Give back every record that follows, exactly as written.

Collected data

-*-

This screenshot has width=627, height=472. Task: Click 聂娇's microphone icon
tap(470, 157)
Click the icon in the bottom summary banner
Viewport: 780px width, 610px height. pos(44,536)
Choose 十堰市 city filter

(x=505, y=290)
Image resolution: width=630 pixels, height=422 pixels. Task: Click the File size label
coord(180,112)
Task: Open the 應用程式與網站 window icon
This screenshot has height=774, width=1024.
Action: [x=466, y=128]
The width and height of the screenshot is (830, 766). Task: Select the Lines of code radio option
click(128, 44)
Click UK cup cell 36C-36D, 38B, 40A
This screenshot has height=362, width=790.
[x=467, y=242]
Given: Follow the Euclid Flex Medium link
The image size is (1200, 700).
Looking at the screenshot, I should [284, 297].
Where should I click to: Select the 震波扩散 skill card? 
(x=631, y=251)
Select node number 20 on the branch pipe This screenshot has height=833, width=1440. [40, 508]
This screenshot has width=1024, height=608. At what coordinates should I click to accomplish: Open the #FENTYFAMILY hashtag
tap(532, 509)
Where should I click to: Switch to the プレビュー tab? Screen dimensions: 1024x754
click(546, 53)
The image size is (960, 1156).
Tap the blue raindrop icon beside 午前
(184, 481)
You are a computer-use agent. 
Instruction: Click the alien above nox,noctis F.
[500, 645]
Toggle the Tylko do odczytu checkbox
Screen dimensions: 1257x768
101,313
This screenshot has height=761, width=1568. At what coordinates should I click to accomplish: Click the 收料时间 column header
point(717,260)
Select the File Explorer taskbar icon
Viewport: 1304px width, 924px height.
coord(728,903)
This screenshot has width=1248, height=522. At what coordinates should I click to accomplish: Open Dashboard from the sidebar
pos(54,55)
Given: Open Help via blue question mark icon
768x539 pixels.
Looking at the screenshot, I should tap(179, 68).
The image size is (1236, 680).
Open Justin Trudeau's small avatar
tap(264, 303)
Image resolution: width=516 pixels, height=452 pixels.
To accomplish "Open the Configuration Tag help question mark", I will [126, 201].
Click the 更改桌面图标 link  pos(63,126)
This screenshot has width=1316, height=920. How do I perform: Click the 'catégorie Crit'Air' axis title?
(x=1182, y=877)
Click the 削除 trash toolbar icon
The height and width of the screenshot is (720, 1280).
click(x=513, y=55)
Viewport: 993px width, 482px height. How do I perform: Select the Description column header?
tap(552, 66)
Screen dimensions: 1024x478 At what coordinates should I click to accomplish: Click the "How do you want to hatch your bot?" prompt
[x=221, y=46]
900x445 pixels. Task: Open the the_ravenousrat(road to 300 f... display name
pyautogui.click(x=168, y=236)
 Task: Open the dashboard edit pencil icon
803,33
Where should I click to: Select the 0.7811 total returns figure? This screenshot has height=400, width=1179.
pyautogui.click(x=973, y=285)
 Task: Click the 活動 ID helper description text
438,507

-*-

### Your response:
This screenshot has width=627, height=472. Task: Click 聂娇's microphone icon
tap(470, 157)
Click the icon in the bottom summary banner
Viewport: 780px width, 610px height. pos(44,536)
Choose 十堰市 city filter

(x=505, y=290)
Image resolution: width=630 pixels, height=422 pixels. Task: Click the File size label
coord(180,112)
Task: Open the 應用程式與網站 window icon
This screenshot has height=774, width=1024.
Action: [x=466, y=128]
The width and height of the screenshot is (830, 766). Task: Select the Lines of code radio option
click(128, 44)
Click UK cup cell 36C-36D, 38B, 40A
This screenshot has height=362, width=790.
[x=467, y=242]
Given: Follow the Euclid Flex Medium link
The image size is (1200, 700).
Looking at the screenshot, I should [284, 297].
Where should I click to: Select the 震波扩散 skill card? 
(x=631, y=251)
Select node number 20 on the branch pipe This screenshot has height=833, width=1440. [40, 508]
This screenshot has width=1024, height=608. At what coordinates should I click to accomplish: Open the #FENTYFAMILY hashtag
tap(532, 509)
Where should I click to: Switch to the プレビュー tab? Screen dimensions: 1024x754
click(546, 53)
The image size is (960, 1156).
Tap the blue raindrop icon beside 午前
(184, 481)
You are a computer-use agent. 
Instruction: Click the alien above nox,noctis F.
[500, 645]
Toggle the Tylko do odczytu checkbox
Screen dimensions: 1257x768
101,313
This screenshot has height=761, width=1568. At what coordinates should I click to accomplish: Click the 收料时间 column header
point(717,260)
Select the File Explorer taskbar icon
Viewport: 1304px width, 924px height.
coord(728,903)
This screenshot has width=1248, height=522. At what coordinates should I click to accomplish: Open Dashboard from the sidebar
pos(54,55)
Given: Open Help via blue question mark icon
768x539 pixels.
Looking at the screenshot, I should tap(179, 68).
The image size is (1236, 680).
Open Justin Trudeau's small avatar
tap(264, 303)
Image resolution: width=516 pixels, height=452 pixels.
To accomplish "Open the Configuration Tag help question mark", I will [126, 201].
Click the 更改桌面图标 link  pos(63,126)
This screenshot has width=1316, height=920. How do I perform: Click the 'catégorie Crit'Air' axis title?
(x=1182, y=877)
Click the 削除 trash toolbar icon
The height and width of the screenshot is (720, 1280).
click(x=513, y=55)
Viewport: 993px width, 482px height. How do I perform: Select the Description column header?
tap(552, 66)
Screen dimensions: 1024x478 At what coordinates should I click to accomplish: Click the "How do you want to hatch your bot?" prompt
[x=221, y=46]
900x445 pixels. Task: Open the the_ravenousrat(road to 300 f... display name
pyautogui.click(x=168, y=236)
 Task: Open the dashboard edit pencil icon
803,33
Where should I click to: Select the 0.7811 total returns figure? This screenshot has height=400, width=1179.
pyautogui.click(x=973, y=285)
 Task: Click the 活動 ID helper description text
438,507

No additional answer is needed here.